All edges of the graph are initialized by the initial pheromone value according to the following formula:

, where a is the total number of attributes, b i is the number of possible values ​​of the i-th attribute.

Rule building

Each rule in the AntMiner algorithm contains an antecedent (term set Attribute = Value) and the class it represents. In the original algorithm, the source data contains only categorical attributes. Suppose that the term ij ≈ Ai = V ij , where A i is the i-th attribute, and V ij is the j-th value of A i .
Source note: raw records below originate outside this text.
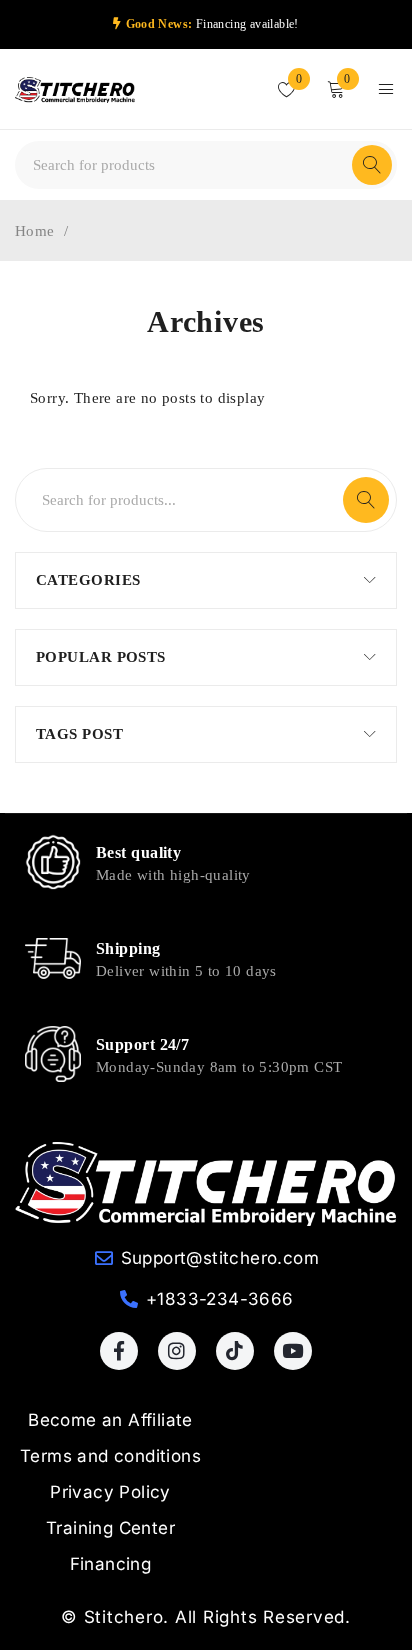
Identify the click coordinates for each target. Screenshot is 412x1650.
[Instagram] (177, 1351)
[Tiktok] (235, 1351)
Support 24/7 (142, 1044)
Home (35, 231)
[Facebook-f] (119, 1351)
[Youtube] (293, 1351)
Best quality (138, 852)
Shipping (128, 948)
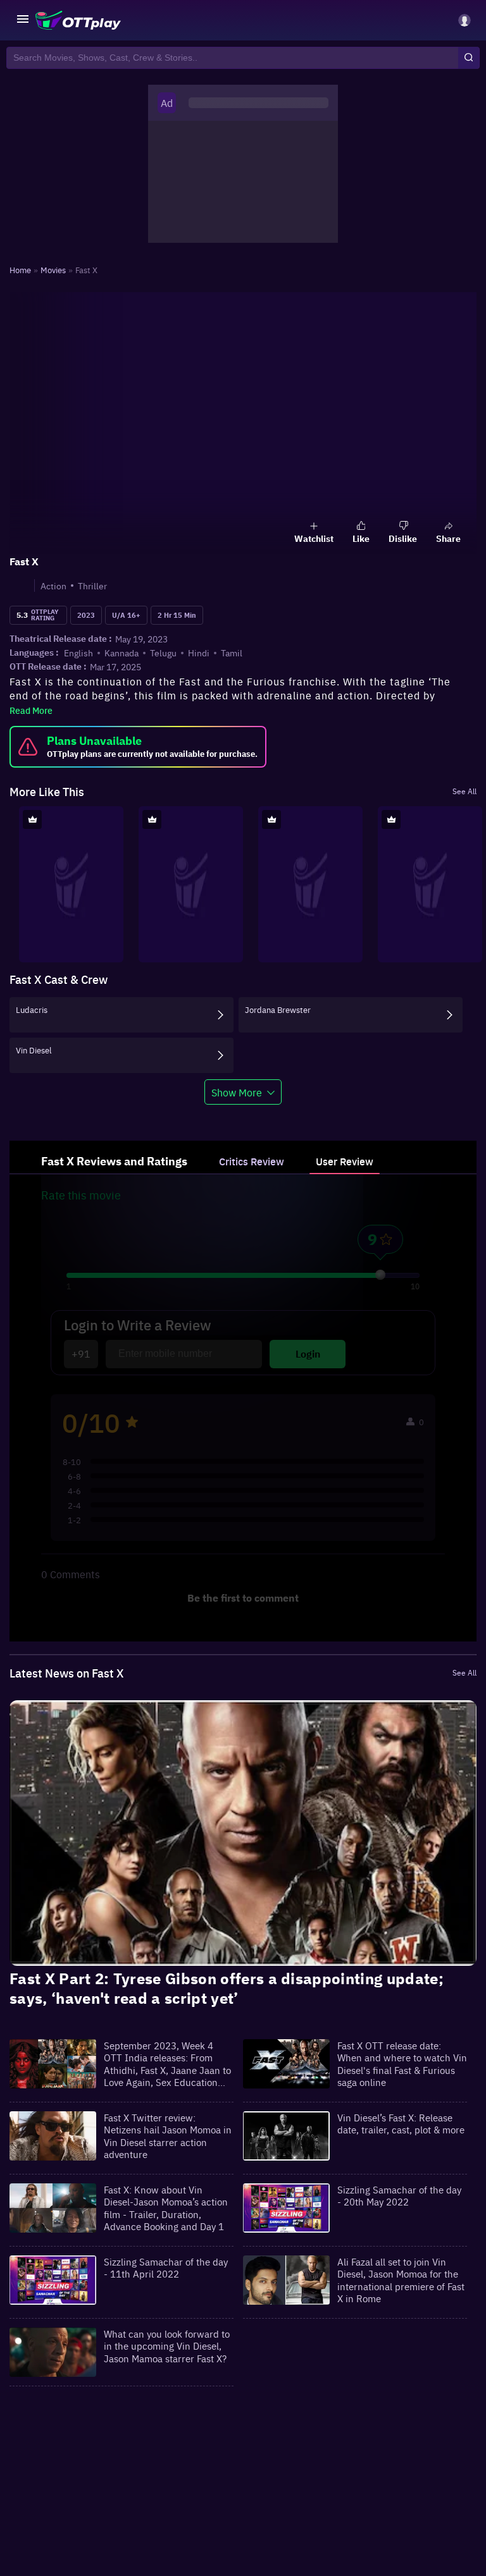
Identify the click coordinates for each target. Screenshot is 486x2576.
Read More (31, 710)
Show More (236, 1092)
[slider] (380, 1275)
The probability that this term will be added to the current partial rule compiled by an ant is determined by the following formula:

, where ηij is the heuristic value (to be defined later), τ ij is the pheromone value on this edge of the graph, and I is the set of attributes not yet used by the current ant.

Heuristic

In the traditional ant colony algorithm for solving the transport problem, the weight of the ribs is used together with the pheromone value to decide on the choice of the next vertex. In the AntMiner algorithm, the heuristic is the amount of information - a term used in information theory. Quality here is measured using entropy, to prefer some rules over others:


where k is the number of classes, T ij is a subset containing all data units, where the attribute Ai has the value V ij , | T ij | the number of elements in Tij, freq (T w ij ) is the number of data units that have class w, a is the total number of attributes, b i is the number of possible values ​​of the i-th attribute.
The higher the value of Info T ij , the less likely it is that the ant will choose this term.

Update pheromone values

After each ant has completed the construction of the rule, the pheromones are updated using the following formula:
τ ij (t +1) = τ ij (t) + τ ij (t) .Q ∀ term ij the current rule
where Q is the quality of the rule, which is calculated by the following formula:

Here TruePos is the number of data units that are covered by the rule and whose class matches the class represented by the rule, FaslePos is the number of data units that are covered by the rule, but the class differs from the class represented by the rule, TrueNeg is the number of data units that are not covered by the rule and whose class does not coincide with the class represented by the rule, FalseNeg is the number of data units that are not covered by the rule, but whose class coincides with the class represented by the rule.
It is also required to perform the recalculation of pheromones, imitating its evaporation. This can be done by a simple normalization of the values, taking into account the updated value of the pheromones.

Improved pheromone update

For a more flexible setting of the algorithm execution, the following formula for updating the probabilities of edges belonging to the current rule is used:


where p is the evaporation coefficient (the value is usually set to ~ 0.1), Q is the quality of the rule described above. Edges not covered by the current rule are simply normalized. This method provides a reduction in the value of pheromone at low Q and an increase at high (unlike the original method).

Elite ants

You can also improve the convergence of the algorithm by introducing a number of so-called “elite” ants, who choose a term for which P = max Pij.
In the original algorithm, the term selection is selected according to the following algorithm:
  FOR ALL (i, j) ∈ Ji
		 IF q ≤ ∑ Pij TO Select termij 

Where q is a random variable [0..1] with a uniform distribution. Those. the probability density of terms is used.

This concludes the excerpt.